Üzerimde hala Gorbaçov ile birlikte yurttan çıkarken, askerler tarafından dağıtılan kamuflajlar vardı ve doğrusunu söylemem gerekirse çok kötü kokmaya başlamışlardı. Ayrıca kuruyan çamur ve kendi kanımda dahil olmak üzere onlarca insanın kanı adeta kamuflajın rengini değiştirecek kadar kalın bir tabaka oluşturmuştu. Uzun zamandır da kendimi temizlemeye fırsat bulamamıştım ve dağda ki her hangi bir yaban domuzundan bile daha kötü kokuyor olmalıydım. "Keşke bu durumdan Kaptan Andrey'e bahsetseydim" diye geçirdim içimden ama söylesem dahi bu isteğim Kartal Yuvası'na geldiğim günden beri yaşanan onca trajik olayın gölgesinde kaybolup gidecekti.
Neyse ki havalar her zaman soğuktu ve bundan dolayı terlemek gibi bir sıkıntımda hiç olmamıştı ama buna rağmen elbiseler vücuduma öylesine yapışmıştı ki sanki her bir parçayla birlikte derimi de değiştiriyor gibiydim. Çok geçmeden Aleksy ile birlikte yeni kıyafetlerimizi giydikten sonra, rahatlamış bir ifade ile bakışlarımı ona çevirdiğimde, onunda bana baktığını farkettim. Aynı anlamlı bakışlarla o da bana bakıyordu. Anlaşılan yaşadığı onca olayın, ruhunu acıtan izlerinden kurtulmak ona da iyi gelmişti. Çıkardığımız kirli kıyafetleri günlerdir misafiri olduğum köylü kadına daha fazla yük olamamak için boşalan çuvalın içine koyduk ve zaman kaybetmeyerek kapıda duran askerlere doğru yöneldik. Yanlarına yaklaştığımızı farkettiklerinde kısa süreliğine birbirlerine baktılar ve hiç te samimi olmayan bir tavırla Kaptan Andrey'i aratmayacak bir cüsseye sahip olan asker söze girdi.

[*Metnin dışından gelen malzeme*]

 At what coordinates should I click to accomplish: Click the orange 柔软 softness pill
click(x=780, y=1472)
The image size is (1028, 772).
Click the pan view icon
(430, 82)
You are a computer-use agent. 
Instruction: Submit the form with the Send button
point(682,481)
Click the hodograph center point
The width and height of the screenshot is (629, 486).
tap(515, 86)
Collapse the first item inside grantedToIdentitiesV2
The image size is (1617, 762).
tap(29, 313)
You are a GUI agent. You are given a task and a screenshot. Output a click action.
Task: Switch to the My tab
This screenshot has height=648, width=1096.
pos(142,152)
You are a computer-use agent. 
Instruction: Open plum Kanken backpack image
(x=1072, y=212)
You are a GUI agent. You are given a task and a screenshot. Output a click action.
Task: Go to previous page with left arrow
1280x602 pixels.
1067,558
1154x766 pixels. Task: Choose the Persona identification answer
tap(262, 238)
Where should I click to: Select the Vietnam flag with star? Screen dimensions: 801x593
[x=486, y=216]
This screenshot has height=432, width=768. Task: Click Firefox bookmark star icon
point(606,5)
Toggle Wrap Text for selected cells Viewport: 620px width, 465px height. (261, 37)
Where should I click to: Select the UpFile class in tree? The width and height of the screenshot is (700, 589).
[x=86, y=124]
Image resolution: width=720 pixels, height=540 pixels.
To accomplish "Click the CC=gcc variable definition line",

---- Hazırsanız Kaptan bizi bekliyor. Acele edelim,dedi ama bu ıssız, her yanı karlar ile kaplı dağ başında yapmam gereken son bir şey daha kalmıştı.
---- Hazırız ama bana bir kaç saniye verirseniz kurtulmam gereken bir yük var,dedim ve elimde ki çuvalı, içerisinde ki hatırlamak dahi istemeyeceğim anılar ile birlikte hemen önümüzde uzanan, parlaklığıyla geceyi gündüze çeviren dolunayın dahi tam olarak aydınlatamadığı uçuruma doğru tüm gücümle fırlattım ve ardından şaşkın bir ifade ile bana baktığını farkettiğim askere yöneldim.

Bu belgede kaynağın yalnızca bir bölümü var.